Please join the Newfoundland & Labrador Chapter for the 2025 Annual General Meeting with guest speaker Ian Hodder.
AGENDA
2:30 Guest Speaker Ian Hodder
3:15 Sue Owen, CEO Canadian College of Health Leaders
4:00 AGM Chapter business
Building “Mechanisms” to support Health System Transformation – NL Family Practice Renewal Program
Through the mandate of integrating Family Physicians into Primary Care, the Family Practice Renewal Program (FPRP) and its components serve as key mechanisms well positioned to support, enable, and engage stakeholders to support health system transformation. The program is also entrusted with empowering community-based family physicians at the sub-regional or regional levels, to identify and enable shared healthcare objectives within local communities, ultimately enhancing population health outcomes. Leveraging the physician voice with program structures and learnings demonstrates how this approach can bridge knowledge translation needs between acute and primary care, informing innovative approaches & solutions to support patient/system access. This presentation will describe some of the structures within Newfoundland and Labrador, explain the FPRP structures & governance, Family Care Team governance and vision for reinforcing roles of team-based care within the NL Family Care Team Policy framework.

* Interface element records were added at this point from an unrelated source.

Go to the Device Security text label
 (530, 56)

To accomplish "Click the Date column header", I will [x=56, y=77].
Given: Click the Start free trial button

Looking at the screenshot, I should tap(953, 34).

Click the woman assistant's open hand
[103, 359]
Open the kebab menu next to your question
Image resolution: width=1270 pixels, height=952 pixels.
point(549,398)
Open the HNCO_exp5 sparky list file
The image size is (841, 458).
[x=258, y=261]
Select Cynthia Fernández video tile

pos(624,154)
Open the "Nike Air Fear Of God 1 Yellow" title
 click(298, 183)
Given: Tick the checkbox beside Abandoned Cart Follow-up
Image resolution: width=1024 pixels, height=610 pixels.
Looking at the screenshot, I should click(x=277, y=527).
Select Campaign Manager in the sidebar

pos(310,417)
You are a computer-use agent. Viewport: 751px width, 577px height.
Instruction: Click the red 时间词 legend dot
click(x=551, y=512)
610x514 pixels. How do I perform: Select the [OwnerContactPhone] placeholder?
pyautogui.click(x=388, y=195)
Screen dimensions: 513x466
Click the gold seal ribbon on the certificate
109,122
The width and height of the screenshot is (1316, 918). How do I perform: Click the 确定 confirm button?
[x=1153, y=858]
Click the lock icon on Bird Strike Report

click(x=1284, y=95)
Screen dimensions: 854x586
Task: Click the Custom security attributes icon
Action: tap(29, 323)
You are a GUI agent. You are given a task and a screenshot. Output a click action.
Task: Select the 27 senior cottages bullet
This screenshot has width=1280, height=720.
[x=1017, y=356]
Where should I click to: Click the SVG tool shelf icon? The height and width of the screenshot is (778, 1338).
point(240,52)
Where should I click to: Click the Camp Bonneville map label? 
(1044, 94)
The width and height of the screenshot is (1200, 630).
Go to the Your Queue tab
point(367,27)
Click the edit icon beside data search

Ian completed his B.Sc. (Health Education), B.Ed., and Masters of Adult Education degrees in 1996 from Dalhousie University. Ian has worked in International Development with the Canadian Red Cross Society, and in Medical Education design to Regulatory Affairs, and Marketing within the Pharmaceutical Industry until 2009. In 2009 Ian shifted careers, moving back to NL, and joining the NL Centre for Health Information to create a Change Management Division in support of ehealth provincial projects to enable use in clinical practice. In 2016, Ian joined the newly created Family Practice Renewal Program (FPRP), a joint initiative of the Newfoundland and Labrador Medical Association and Department of Health and Community Services, whose mandate is to improve the delivery and effectiveness of family practice in the province, as part of a more integrated primary health care system. Since joining the program, Ian’s focus has been on organizational design to support development of Family Practice Networks (FPNs), a key program arm, and Collaborative Services Committees, also a key program mechanism to address common population health priorities between FPNs, and NLHS. Ian continues to serve as a strong voice for the advancement of primary care both within Newfoundland and Labrador, and across the country.